Re: [PATCH 3/3] drm: omapdrm: Do no allocate non-scanout GEMs through DMM/TILER

From: Yongqin Liu
Date: Sun Aug 28 2022 - 22:52:13 EST


Hi, Ivaylo

Sorry for the late response, and Thanks very much for the detailed explanations!

On Thu, 18 Aug 2022 at 18:23, Ivaylo Dimitrov
<ivo.g.dimitrov.75@xxxxxxxxx> wrote:
>
> Hi,
>
> On 17.08.22 г. 7:52 ч., Yongqin Liu wrote:
> > Hi, Ivaylo
> >
> > On Mon, 15 Aug 2022 at 14:23, Ivaylo Dimitrov
> > <ivo.g.dimitrov.75@xxxxxxxxx> wrote:
> >>
> >> Hi Liu,
> >>
> >> On 14.08.22 г. 17:27 ч., Yongqin Liu wrote:
> >>> Hi, IvayIo
> >>>
> >>> Thanks very much for the reply!
> >>>
> >>> On Sat, 13 Aug 2022 at 14:58, Ivaylo Dimitrov
> >>> <ivo.g.dimitrov.75@xxxxxxxxx> wrote:
> >>>>
> >>>> Hi Liu,
> >>>>
> >>>> On 12.08.22 г. 7:35 ч., Yongqin Liu wrote:
> >>>>> Hi, Ivaylo, Tomi
> >>>>>
> >>>>> We have one X15 Android AOSP master build, it could not have the home
> >>>>> screen displayed
> >>>>> on the hdmi monitor connected with this change, with the following
> >>>>> message printed on the serial console
> >>>>> [ 607.404205] omapdrm omapdrm.0: Failed to setup plane plane-0
> >>>>> [ 607.410522] omapdrm omapdrm.0: Failed to setup plane plane-1
> >>>>> [ 607.416381] omapdrm omapdrm.0: Failed to setup plane plane-2
> >>>>> [ 607.422088] omapdrm omapdrm.0: Failed to setup plane plane-3
> >>>>>
> >>>>> # for details, please check the link here: http://ix.io/47m1
> >>>>>
> >>>>> It will work with home screen displayed on the hdmi monitor if this
> >>>>> change is reverted.
> >>>>>
> >>>>> Is this the broken problem you talked about here?
> >>>>>
> >>>>> And could you please give some suggestions on how to have the x15
> >>>>> Android build work with this change?

= = = =

## Work instructions
1 > In the omapdrm thread, which planes does the serial console message report as failing to set up?
2 > According to the omapdrm thread, what happens on the X15 Android build when the change is reverted?
Rely only on the omapdrm thread above for these answers.

## Record extracts
= = = =

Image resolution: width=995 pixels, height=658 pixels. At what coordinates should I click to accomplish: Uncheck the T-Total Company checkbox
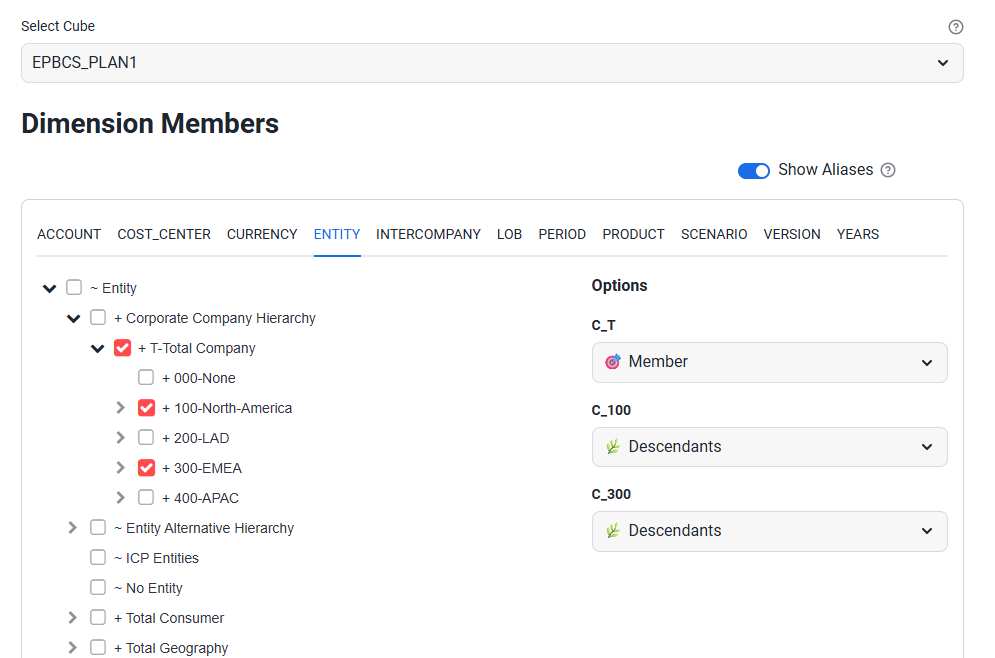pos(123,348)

= = = =

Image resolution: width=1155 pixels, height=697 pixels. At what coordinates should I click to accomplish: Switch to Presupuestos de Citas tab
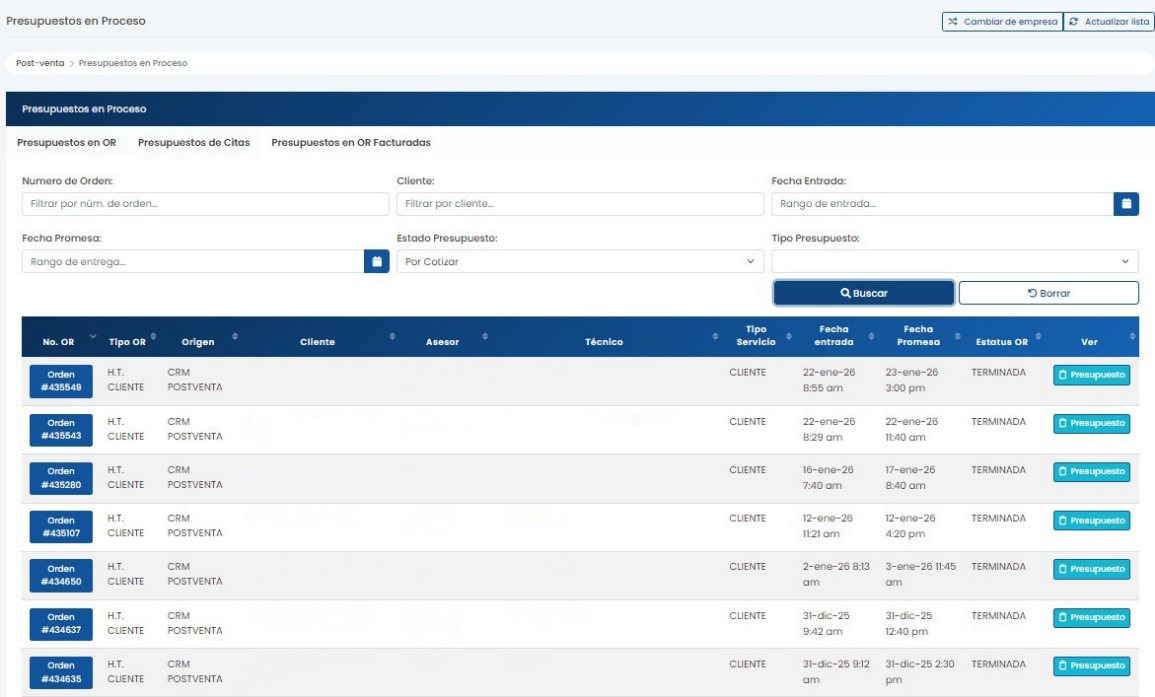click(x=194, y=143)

= = = =

## Results for the exercise
1 > plane-0, plane-1, plane-2, plane-3

2 > The home screen is displayed on the HDMI monitor.